Presented by Stacey Baumgarn (he/him), Kimberly Cox-York (she/her) and Carol Dollard (she/her)

Session Description:

All We Can Save is an opportunity to come together to share, discuss, learn, reflect, and motivate ourselves “To nurture the leaderful climate community we need for a life-giving future. Addressing the climate crisis will take everyone. We’re glad you’re here.” All We Can Save is a book, a perspective, and a movement. The climate crisis affects all of us – and some more than others. Solutions and the voices participating are often too narrow – we are calling in All voices – to join, share, co-create, and inspire one another for All We Can Save. This sessions will be a facilitated dialog – yet proposes that YOU, the participants, bring, share, and create the content, the stories, and inspiration for our shared future. We do hope to focus our conversation and examples on CSU and our northern Colorado communities. Join us. Share your voice. No experience or prior knowledge needed. With luck, this session will result in the formation of an All We Can Save Circle – an ongoing group intended to expand the ‘who’ in the ‘we’ of climate action and All We Can Save.


2:00 – 3:30 p.m. Sessions

Presented by Dora Frias (she/her/ella), Michelle Cadena (she/her/ella), Jose Hernandez-Albarado (he/him/el), and Kacee Collard Jarnot (she/her)

Session Description:
As an emerging Hispanic Serving Institution, the experiences, voices, and feedback of current Latinx/e students at Colorado State University (CSU) are critical as we move towards “servingness” of current and future students. “Servingness” is a concept that Dr. Gina Garcia (2019) argues is a multidimensional and conceptual way to understand what it means to move from simply enrolling Latinx/e students to serving them. This session is part two of a two-part session being presented by El Centro professional staff and colleagues. In the spring of 2022, El Centro engaged undergraduate and graduate Latinx students who were expected to graduate in the Spring and Summer of 2022 in an assessment to better understand their collective experience at CSU. The assessment specifically asked students to share, if applicable, where they were able to find community at CSU, how they define success beyond academics, describe their overall CSU experience, negative experiences that impacted their success, experiences that supported their success, and how they navigated El Centro. Through this mixed method design, El Centro gathered over 250 responses from students. This presentation will share the analysis of this assessment to inform how CSU faculty and staff can better support and serve Latinx/e students as they navigate CSU. The data presented will highlight the complexities Latinx students face as they work toward academic success and personal success at CSU.
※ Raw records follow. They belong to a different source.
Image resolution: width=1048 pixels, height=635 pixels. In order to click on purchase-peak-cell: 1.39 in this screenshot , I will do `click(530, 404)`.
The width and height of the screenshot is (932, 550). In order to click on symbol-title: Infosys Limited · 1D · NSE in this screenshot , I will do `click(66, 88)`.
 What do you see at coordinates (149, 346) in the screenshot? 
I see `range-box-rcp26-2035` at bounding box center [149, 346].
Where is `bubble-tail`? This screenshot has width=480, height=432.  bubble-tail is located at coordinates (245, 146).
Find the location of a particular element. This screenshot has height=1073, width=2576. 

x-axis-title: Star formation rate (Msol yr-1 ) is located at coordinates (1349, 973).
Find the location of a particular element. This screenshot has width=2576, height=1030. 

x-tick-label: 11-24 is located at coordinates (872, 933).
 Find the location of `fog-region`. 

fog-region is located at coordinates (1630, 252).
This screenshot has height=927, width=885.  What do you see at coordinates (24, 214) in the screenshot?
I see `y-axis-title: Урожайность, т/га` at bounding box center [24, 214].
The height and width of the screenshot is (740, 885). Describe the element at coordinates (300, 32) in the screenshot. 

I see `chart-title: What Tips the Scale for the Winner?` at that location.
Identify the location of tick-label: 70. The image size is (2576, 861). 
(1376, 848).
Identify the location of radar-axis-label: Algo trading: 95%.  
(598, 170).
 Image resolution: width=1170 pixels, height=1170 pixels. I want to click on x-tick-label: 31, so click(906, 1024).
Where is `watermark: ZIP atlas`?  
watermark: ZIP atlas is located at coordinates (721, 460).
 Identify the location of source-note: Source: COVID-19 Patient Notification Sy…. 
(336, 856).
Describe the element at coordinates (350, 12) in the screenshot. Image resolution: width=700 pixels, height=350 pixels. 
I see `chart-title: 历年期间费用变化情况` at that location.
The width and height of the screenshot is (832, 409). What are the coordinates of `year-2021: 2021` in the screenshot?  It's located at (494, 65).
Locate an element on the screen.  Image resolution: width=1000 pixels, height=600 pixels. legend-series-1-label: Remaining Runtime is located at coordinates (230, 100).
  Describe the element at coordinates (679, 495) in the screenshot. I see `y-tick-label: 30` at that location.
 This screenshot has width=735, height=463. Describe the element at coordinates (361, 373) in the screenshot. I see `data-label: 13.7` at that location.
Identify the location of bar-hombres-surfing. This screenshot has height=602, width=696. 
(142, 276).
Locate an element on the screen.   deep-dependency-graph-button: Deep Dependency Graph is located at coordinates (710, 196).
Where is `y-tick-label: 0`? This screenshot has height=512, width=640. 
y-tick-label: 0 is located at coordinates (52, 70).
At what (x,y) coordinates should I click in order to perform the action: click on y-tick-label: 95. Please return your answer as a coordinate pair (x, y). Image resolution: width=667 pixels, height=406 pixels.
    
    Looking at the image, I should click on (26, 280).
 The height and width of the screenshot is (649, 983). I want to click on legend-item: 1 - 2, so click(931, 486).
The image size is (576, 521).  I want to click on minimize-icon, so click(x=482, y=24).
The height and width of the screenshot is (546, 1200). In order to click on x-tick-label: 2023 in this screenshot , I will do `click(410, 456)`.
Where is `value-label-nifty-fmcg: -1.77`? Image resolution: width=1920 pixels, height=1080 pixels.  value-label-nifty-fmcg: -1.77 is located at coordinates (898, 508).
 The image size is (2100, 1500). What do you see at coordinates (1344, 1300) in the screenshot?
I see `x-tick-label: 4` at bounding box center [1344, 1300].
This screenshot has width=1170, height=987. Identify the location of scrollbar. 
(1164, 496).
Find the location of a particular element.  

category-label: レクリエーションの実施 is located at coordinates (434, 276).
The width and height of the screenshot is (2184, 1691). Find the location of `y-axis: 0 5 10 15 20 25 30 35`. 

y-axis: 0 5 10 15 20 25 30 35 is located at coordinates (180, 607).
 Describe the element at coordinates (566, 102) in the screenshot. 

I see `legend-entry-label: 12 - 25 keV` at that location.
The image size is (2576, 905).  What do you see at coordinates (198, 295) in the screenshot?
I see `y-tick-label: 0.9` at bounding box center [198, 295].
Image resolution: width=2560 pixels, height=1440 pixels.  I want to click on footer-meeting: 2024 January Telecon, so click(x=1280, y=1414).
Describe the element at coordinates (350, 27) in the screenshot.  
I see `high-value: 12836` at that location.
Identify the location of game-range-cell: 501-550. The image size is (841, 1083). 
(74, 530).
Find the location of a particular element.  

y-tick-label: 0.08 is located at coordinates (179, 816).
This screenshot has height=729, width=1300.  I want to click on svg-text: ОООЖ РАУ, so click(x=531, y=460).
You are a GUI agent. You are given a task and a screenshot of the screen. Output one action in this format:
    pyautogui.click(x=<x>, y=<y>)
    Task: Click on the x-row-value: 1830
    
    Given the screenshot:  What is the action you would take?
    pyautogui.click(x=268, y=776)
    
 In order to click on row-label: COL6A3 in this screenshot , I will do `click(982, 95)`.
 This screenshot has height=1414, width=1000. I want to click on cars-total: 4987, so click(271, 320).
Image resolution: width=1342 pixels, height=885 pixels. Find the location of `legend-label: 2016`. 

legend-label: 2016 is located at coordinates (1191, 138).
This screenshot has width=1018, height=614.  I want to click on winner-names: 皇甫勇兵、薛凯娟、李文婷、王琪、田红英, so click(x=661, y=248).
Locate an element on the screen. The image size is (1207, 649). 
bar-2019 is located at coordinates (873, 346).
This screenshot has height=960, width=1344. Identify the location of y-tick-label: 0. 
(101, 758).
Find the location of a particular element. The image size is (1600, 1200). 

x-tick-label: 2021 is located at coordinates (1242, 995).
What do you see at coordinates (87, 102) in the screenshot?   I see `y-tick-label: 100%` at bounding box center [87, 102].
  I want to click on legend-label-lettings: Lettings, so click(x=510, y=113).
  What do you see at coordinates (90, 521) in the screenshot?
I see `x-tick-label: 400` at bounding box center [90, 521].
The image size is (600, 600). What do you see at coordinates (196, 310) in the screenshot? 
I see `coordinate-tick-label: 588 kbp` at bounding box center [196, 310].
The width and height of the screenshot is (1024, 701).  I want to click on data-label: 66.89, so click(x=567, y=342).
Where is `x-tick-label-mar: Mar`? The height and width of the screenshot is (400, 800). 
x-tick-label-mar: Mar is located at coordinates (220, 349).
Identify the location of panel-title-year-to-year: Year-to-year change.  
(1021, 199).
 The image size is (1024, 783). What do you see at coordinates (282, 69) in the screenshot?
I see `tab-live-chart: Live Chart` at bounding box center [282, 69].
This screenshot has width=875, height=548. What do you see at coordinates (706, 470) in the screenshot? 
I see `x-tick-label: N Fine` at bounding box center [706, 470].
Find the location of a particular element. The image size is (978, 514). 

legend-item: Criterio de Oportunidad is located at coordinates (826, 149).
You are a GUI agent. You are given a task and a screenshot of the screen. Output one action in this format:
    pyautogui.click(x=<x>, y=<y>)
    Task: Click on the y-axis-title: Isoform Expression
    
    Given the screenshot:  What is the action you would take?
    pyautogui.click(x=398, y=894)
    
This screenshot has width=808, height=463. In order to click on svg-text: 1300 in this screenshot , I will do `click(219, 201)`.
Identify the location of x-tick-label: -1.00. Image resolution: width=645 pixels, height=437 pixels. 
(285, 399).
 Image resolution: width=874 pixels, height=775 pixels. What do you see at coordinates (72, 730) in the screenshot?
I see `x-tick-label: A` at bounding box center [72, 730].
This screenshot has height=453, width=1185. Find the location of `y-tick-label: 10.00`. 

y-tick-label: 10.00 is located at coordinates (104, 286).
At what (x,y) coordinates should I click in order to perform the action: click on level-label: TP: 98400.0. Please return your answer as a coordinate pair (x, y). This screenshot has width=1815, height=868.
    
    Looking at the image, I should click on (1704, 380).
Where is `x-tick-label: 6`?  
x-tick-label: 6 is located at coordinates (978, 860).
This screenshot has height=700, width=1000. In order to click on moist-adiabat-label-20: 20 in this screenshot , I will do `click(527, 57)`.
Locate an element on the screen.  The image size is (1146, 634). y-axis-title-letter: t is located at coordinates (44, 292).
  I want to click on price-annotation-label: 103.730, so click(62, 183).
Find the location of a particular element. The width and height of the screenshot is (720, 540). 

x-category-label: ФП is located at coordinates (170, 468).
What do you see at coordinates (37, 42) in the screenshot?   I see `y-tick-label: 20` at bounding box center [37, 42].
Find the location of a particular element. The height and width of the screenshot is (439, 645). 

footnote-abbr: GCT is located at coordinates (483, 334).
Presented by Elizabeth Sink

Session Description:
As an institution, we recognize numerous dimensions of diversity, and religious/spiritual/non-religious identities must be included.  Aligning with Principles of Community and the Courageous Strategic Transformation plan, Colorado State University has a great need for an office that promotes religious, spiritual, and secular identity exploration, development, well-being, and cooperative engagement across differences. The proposed Interfaith & Belief Center/Program at CSU aims to promote constructive dialogue and cooperative relationships across diverse religious, spiritual, and secular (non-religious) identities from an intersectional lens.